_Material for the task_

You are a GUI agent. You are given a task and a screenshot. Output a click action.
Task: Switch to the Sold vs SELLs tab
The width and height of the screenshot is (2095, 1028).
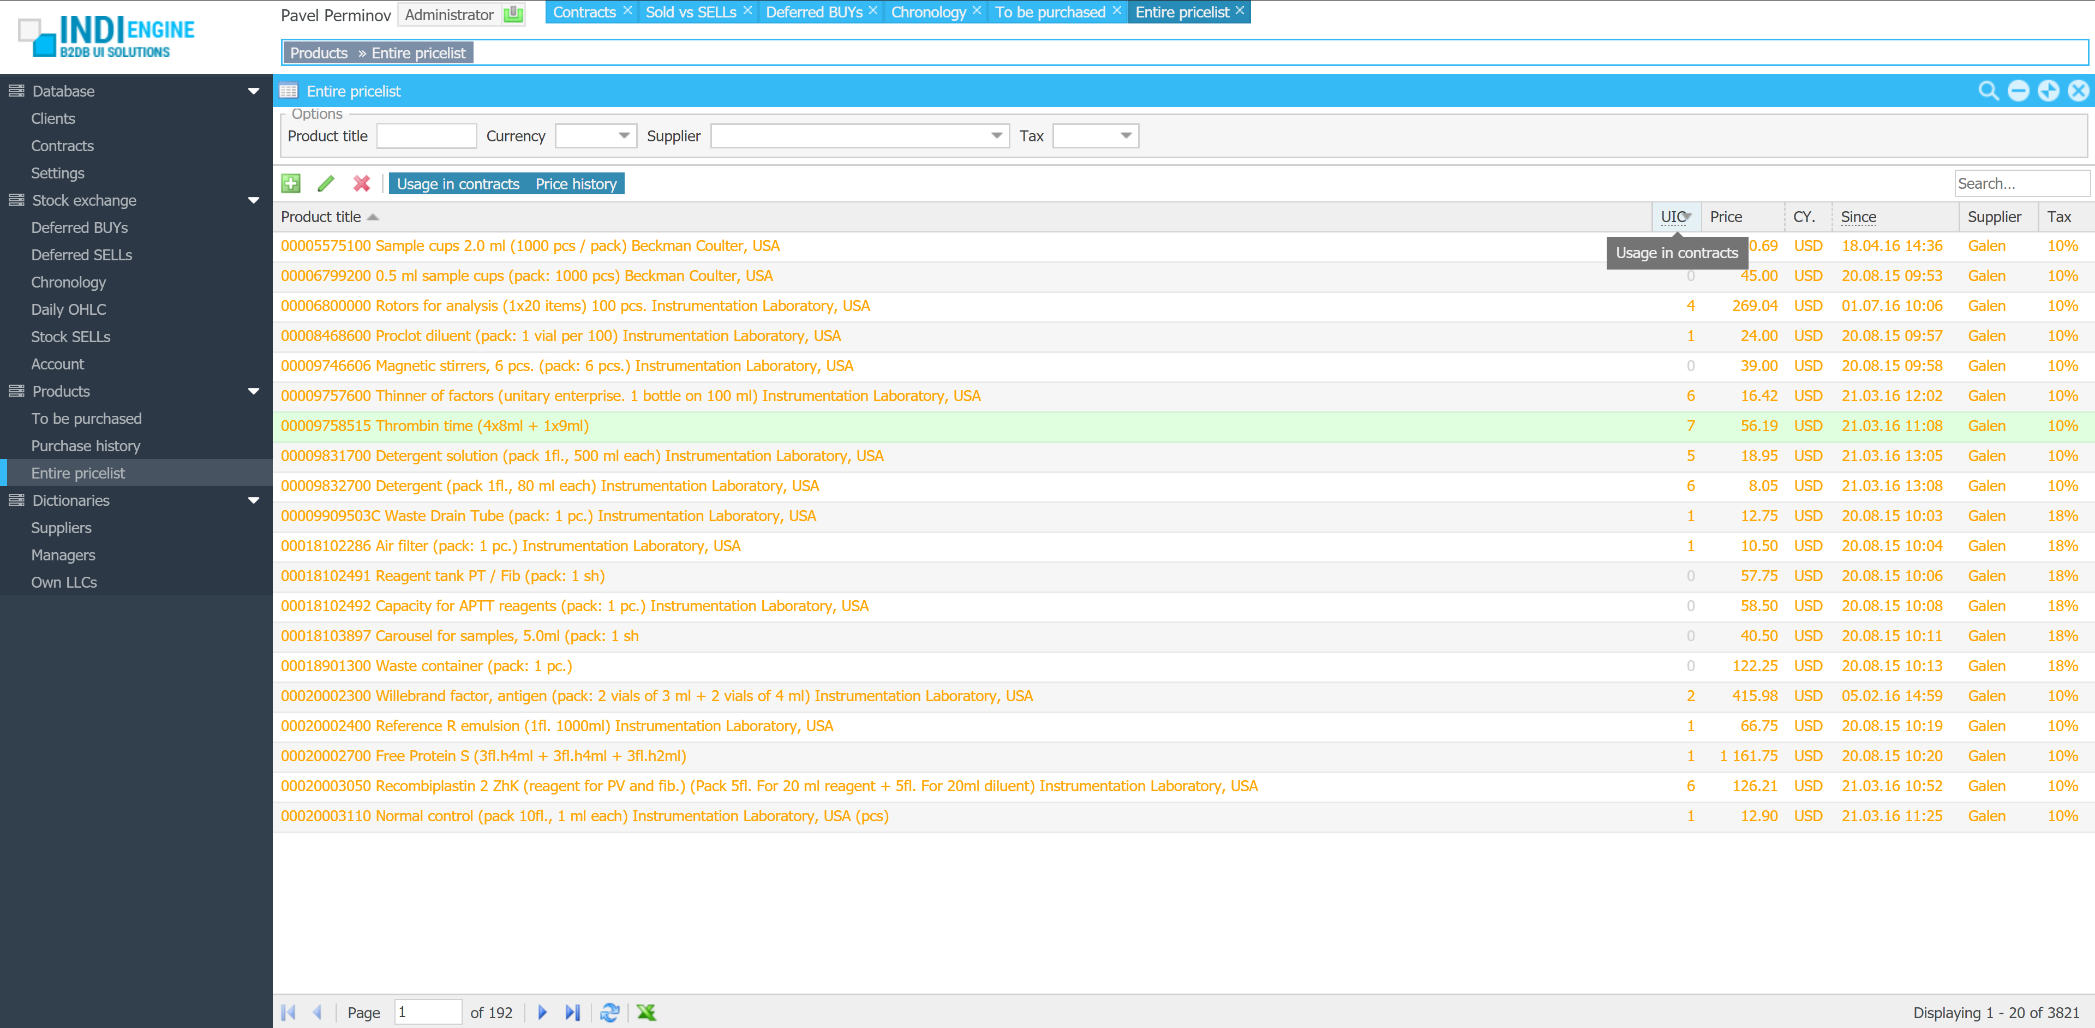690,12
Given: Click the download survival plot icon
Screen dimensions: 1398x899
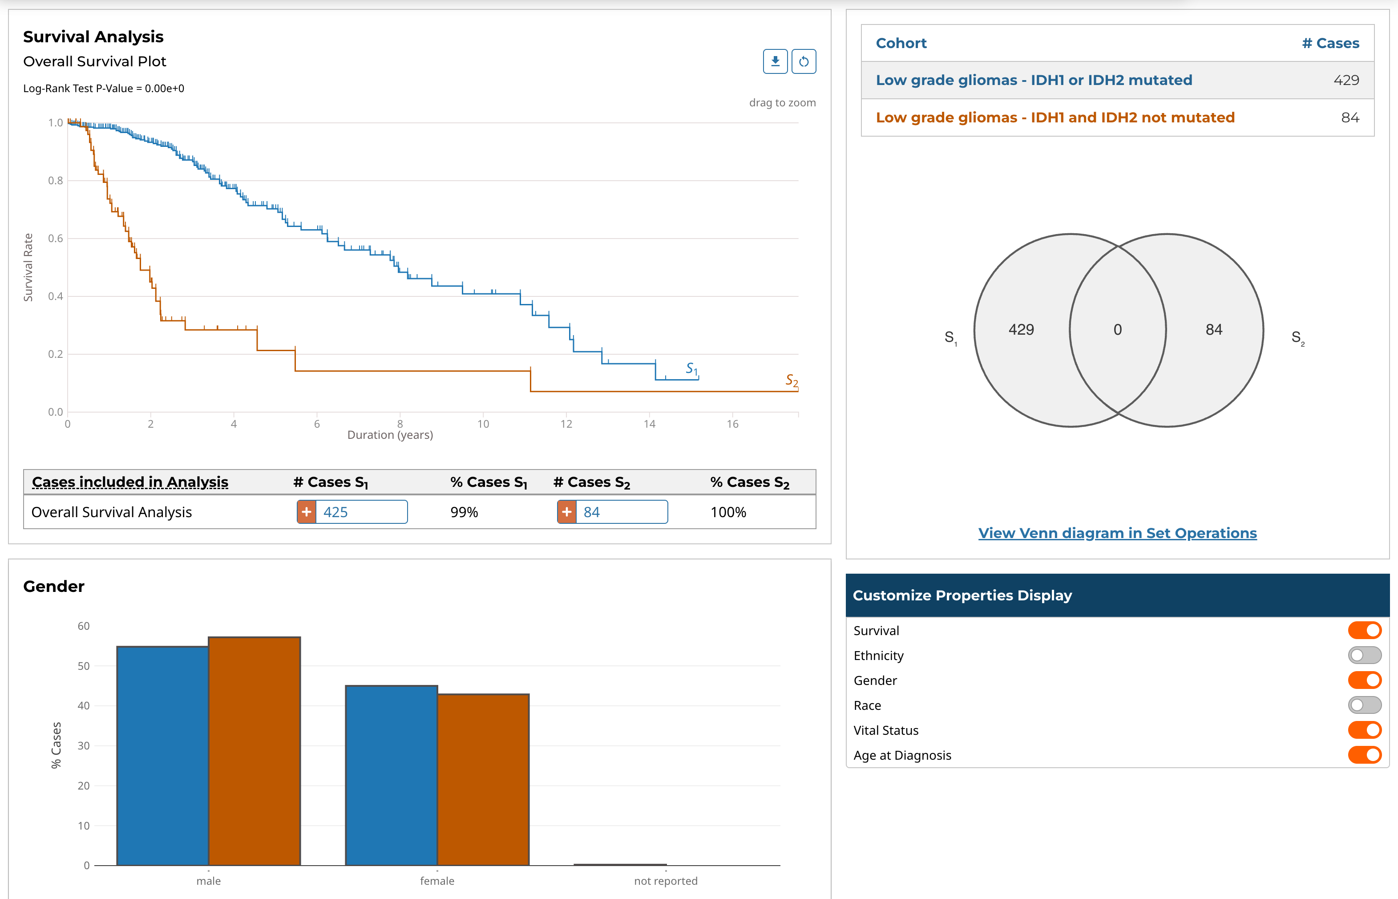Looking at the screenshot, I should 775,61.
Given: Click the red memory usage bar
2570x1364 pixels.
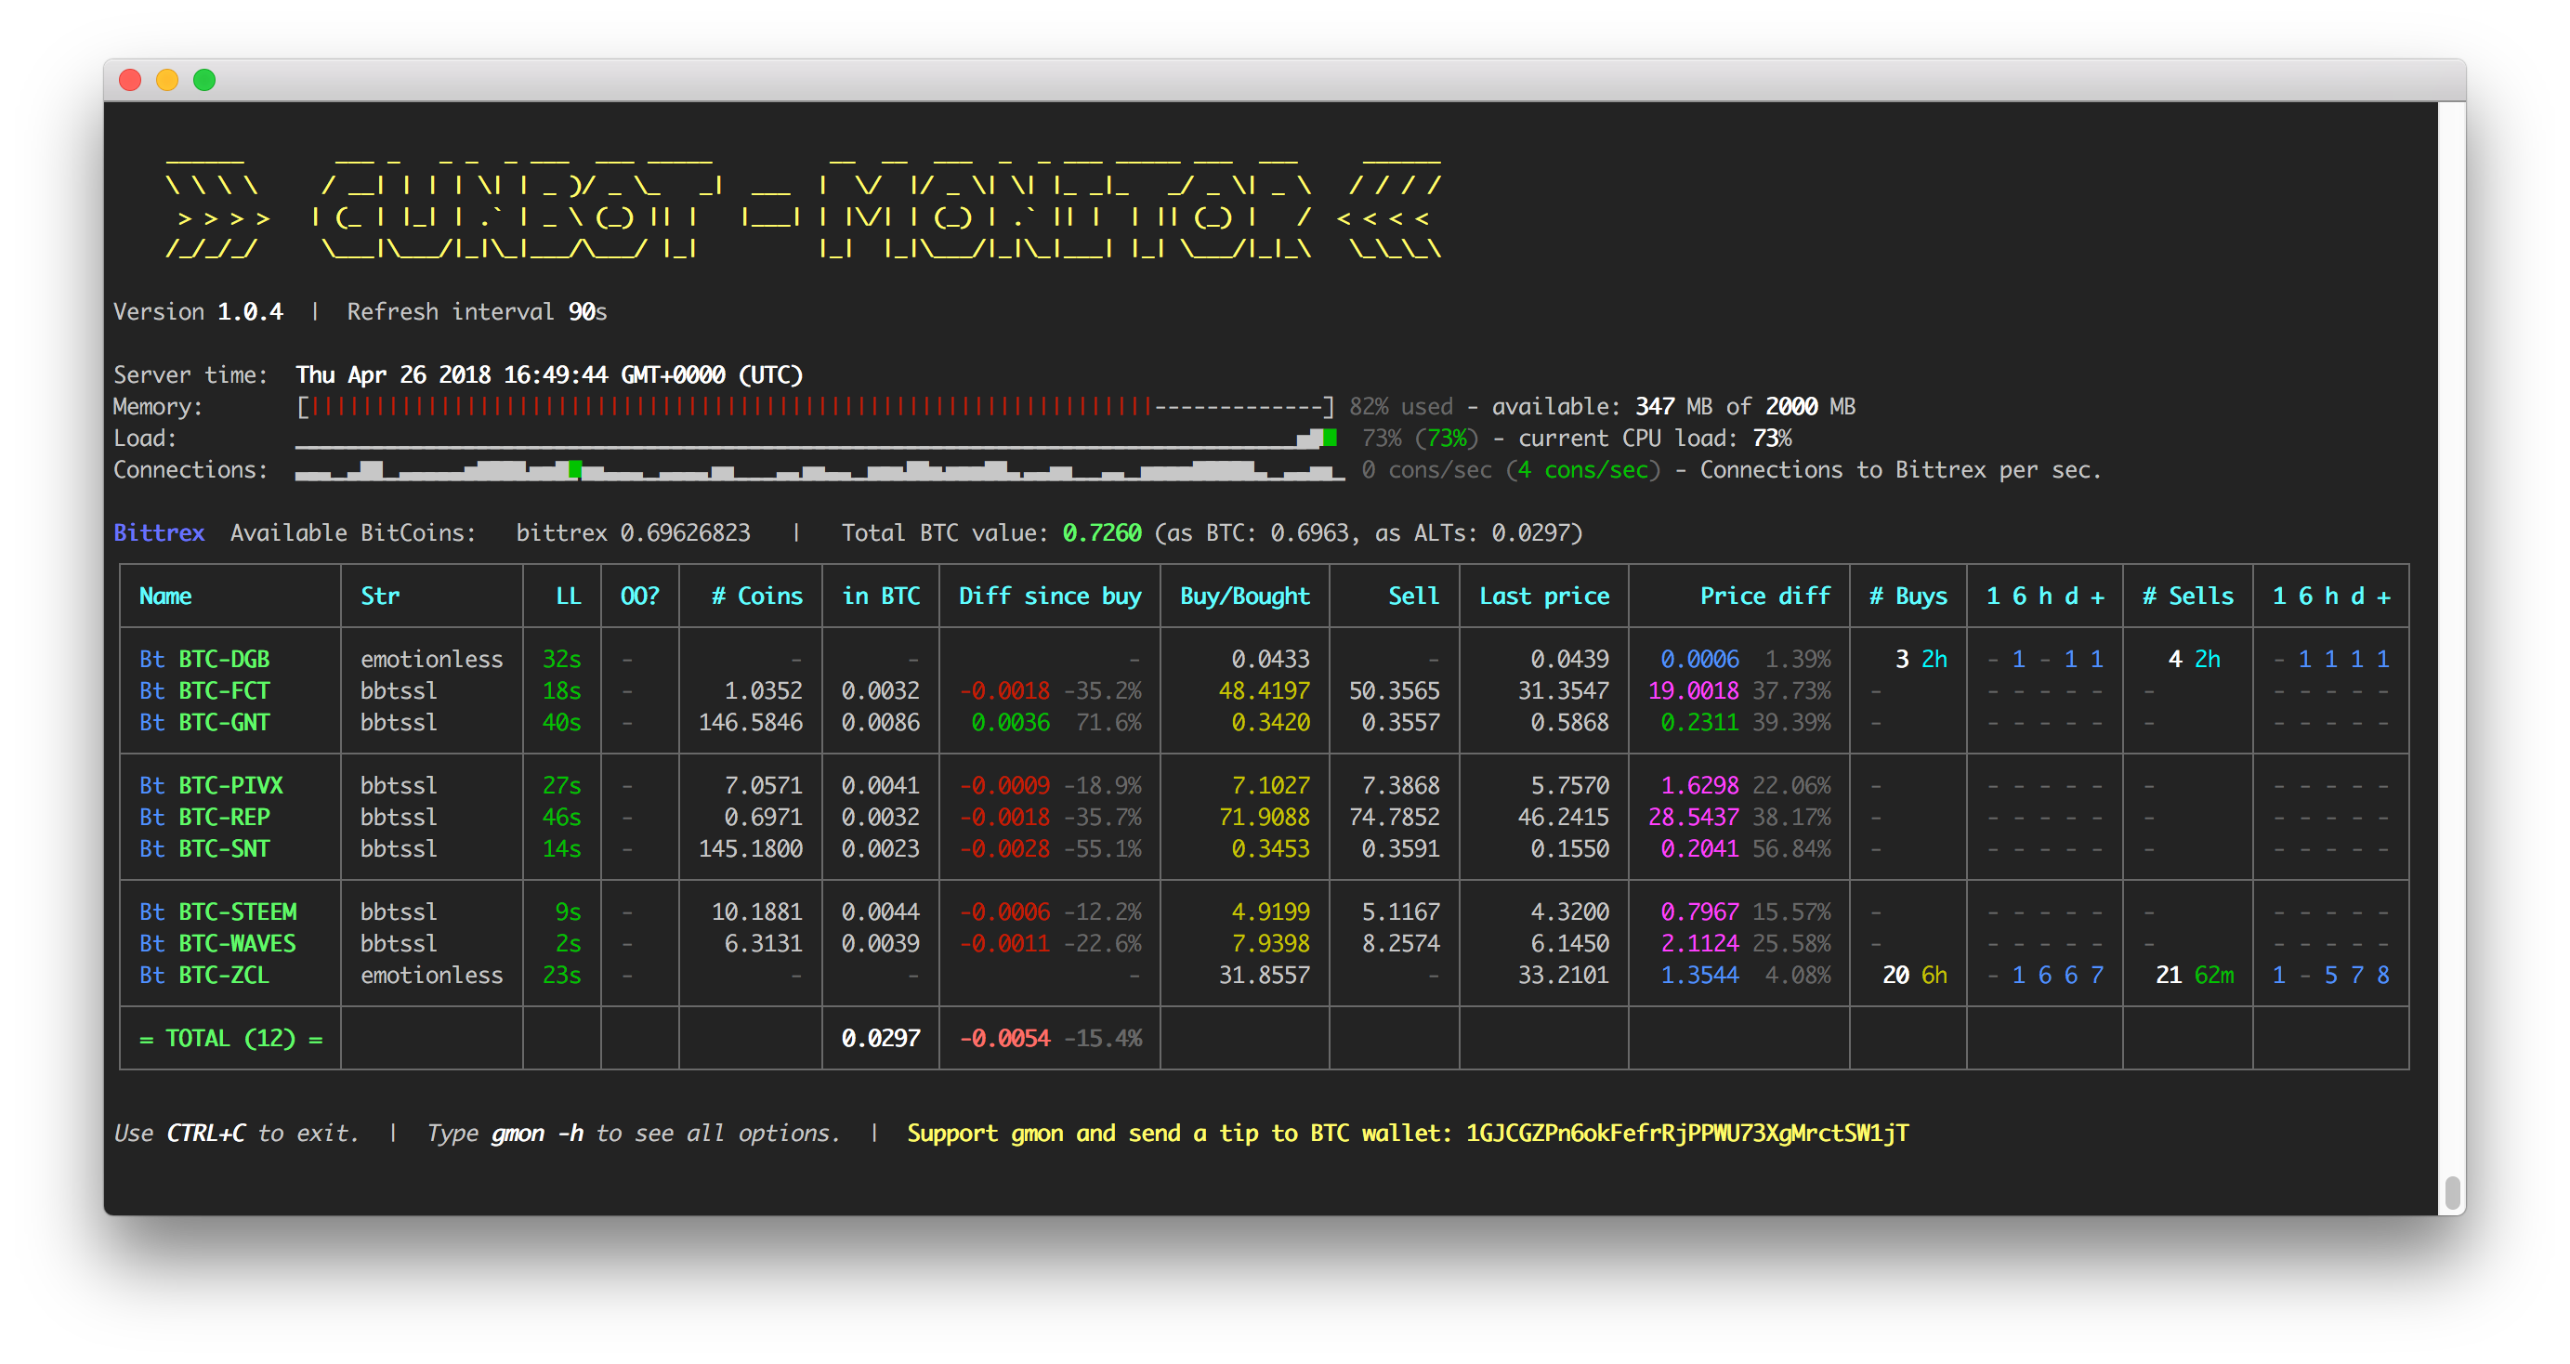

_Task details_
From the line holding "Screen dimensions: 1398x899" down to the final line of the entries above, print every line exactly. Pictures do not go in.

_Output below_
Screen dimensions: 1398x899
Looking at the screenshot, I should 775,61.
Given: Click the red memory usage bar
2570x1364 pixels.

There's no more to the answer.